JOURNAL ENTRY: Wednesday 10 July 2019

Holy hell in a handbasket. I’ve been in a terribly low mood for the last 24-96 hours, but I’ve woken up this morning feeling back to “normal”. I finally managed to get to sleep around 4am, amidst suicidal, hopeless and pointless thoughts and I’ve woken up 8 hours later and they’re gone. So, what the fuck was that all about?

I’m going to put the trigger down to the job interview I had on Friday. It really knocked my confidence and in turn my expectation of what I’m capable of doing. I know that I don’t want to go back into IT, and I haven’t done anything to keep my skill relevant, but I keep telling myself that it will be OK. That I’ll just eek out my skills to earn a bit of money, but that’s looking more and more unlikely. The technology and the industry have both moved on. Now I need to move on and commit to something new.

Regardless of what caused it, it happened and that’s what I find really scary. That I can feel like a completely different person within the space of 8 hours. I was literally contemplating all the different ways to end my LiFE yesterday, along with feeling a huge amount of frustration, sadness and anger. I really was ready to press the FUCK IT button, but I didn’t want to use any of my old coping mechanisms, so I ended up feeling trapped and helpless. This left me feeling like my only option was to self harm.

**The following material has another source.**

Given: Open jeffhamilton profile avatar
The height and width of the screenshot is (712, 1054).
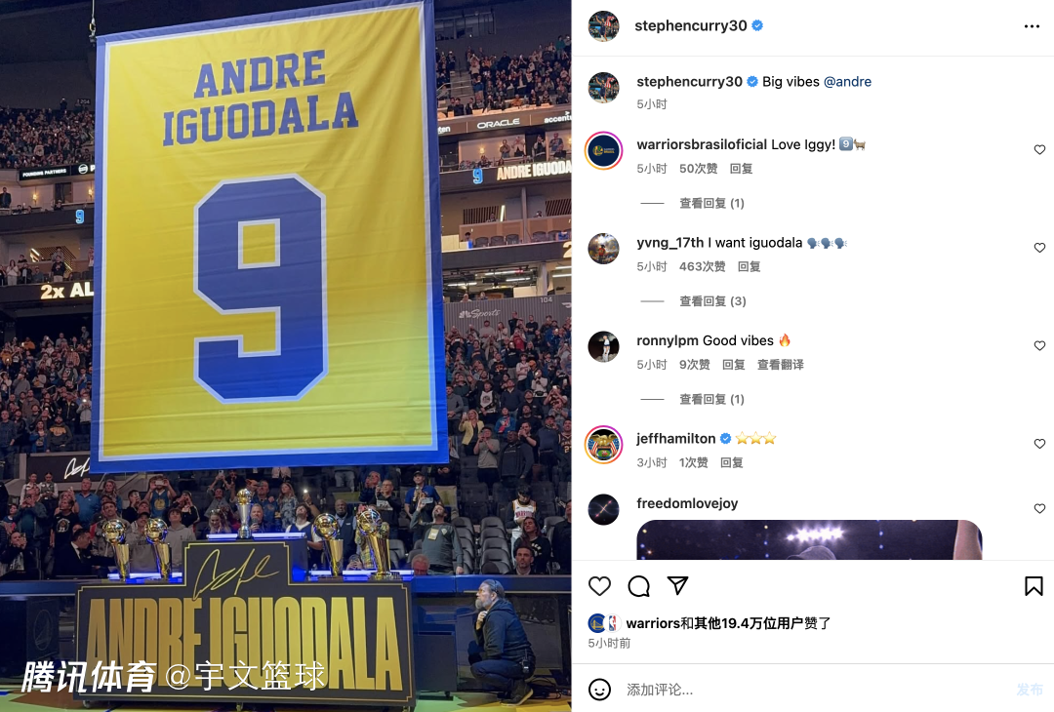Looking at the screenshot, I should coord(604,445).
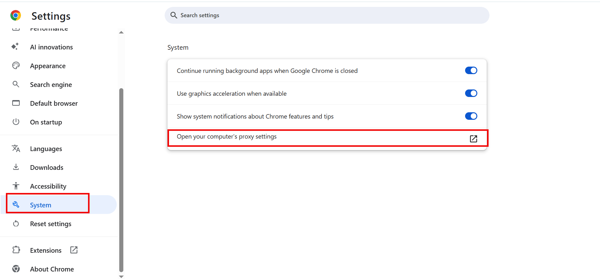
Task: Click the Search settings input field
Action: 327,15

I guess in some respects, this is a good thing. Firstly because I didn’t act out in any way, not even with food or caffeine and secondly, that I just sat with it and didn’t self harm. I didn’t even do anything to self sabotage, which is usually what I do when I’m not in a good space. For the most part, I just sat with it. I really allowed myself to feel the frustration and the anger. I don’t think I’ve ever felt that much unprovoked anger before.

I like to think of myself as a calm, kind and compassionate person, but it would appear that I’m still carrying around a whole load of repressed and supressed anger, which I don’t usually allow myself to feel. It’s this inwardly facing anger that I believe is a major contributing factor to causing my depression.

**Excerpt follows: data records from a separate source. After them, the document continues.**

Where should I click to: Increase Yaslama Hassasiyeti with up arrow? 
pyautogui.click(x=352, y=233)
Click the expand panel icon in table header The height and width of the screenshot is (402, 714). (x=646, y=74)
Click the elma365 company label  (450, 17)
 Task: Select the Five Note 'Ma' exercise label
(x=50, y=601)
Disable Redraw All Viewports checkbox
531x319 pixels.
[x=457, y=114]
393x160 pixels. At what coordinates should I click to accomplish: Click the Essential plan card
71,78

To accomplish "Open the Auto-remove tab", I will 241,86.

I can’t help feeling that although this has been a really unpleasant experience, it also has very positive connotations, because I’ve allowed myself to feel much more of what was going on inside.

Without sounding melodramatic, this is the worst I’ve felt in a long, long time. I haven’t felt suicidal, and by suicidal I mean, where I’m actually contemplating it, in a couple of years.

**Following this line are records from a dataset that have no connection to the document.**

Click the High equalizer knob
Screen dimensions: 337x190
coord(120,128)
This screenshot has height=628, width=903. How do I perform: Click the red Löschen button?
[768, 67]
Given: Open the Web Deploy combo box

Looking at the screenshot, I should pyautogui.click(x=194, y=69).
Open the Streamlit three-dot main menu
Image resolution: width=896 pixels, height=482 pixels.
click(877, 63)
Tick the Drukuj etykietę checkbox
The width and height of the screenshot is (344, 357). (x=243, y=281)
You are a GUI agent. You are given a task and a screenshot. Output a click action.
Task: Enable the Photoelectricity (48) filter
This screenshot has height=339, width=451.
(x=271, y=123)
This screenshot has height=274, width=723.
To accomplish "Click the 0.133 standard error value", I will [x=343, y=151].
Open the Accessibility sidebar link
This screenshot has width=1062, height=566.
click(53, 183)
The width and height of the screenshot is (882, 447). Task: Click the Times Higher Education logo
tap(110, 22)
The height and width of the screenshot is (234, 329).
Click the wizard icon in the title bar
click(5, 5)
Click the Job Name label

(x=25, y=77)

This does raise the issue of medication. Did I feel this stuff because I am taking slightly less medication than I have been? Does medication help? Do I need to be taking both an anti-depressant and an anti-psychotic? Is the medication actually holding me back?

The answer is I don’t know. When I think back to how I was pre-medication, my perception was very different. I didn’t think medication was necessary, but I’m now aware that I’ve become somewhat dependent on them, even if it’s just in a placebo. The routine of taking a couple of pills every day sets a mindset that today will be OK, because I’ve got my meds. When I start reducing the medication, I’m aware that this placebo notion begins to disappear.

I honestly believe that I get more benefit from the anti-psychotic than I do from the anti-depressant, but I haven’t tested that theory. What I do know is that the benefits of the anti-psychotic manifest much quicker than the anti-depressants. I can generally feel the benefits of the anti-psychotic within a 12 hour window, whereas the anti-depressant takes at least a week to feel anything and several weeks (up to 2 months) to begin to feel the full benefits.

What I do know is that the medication isn’t a cure, they just help supress the thoughts and feelings, which includes both the negative and the positive. It’s episodes like I’ve had over the past 96 hours that help the healing process, because I’m able to experience the strong emotions and then process them. It’s the processing that’s important.

What’s really coming to the surface today though, is that NOTHiNG has changed. My LiFE still feels pointless, I’ve got very little direction, I don’t know what I’m doing or where I’m headed, but I have a sense of faith and hope. I have a sense that something is going to happen, when the time is right and things will fall into place. It’s a difficult one to comprehend and to explain, because this mindset yesterday was causing me a huge amount of pain and suffering, yet today, I know that if I just keep placing one foot in front of the other, all will be revealed and everything will turn out OK.

Is this the flip side of the illness? Or is this the REALiTY of CONSCiOUSNESS? Is this how my curse/gift works?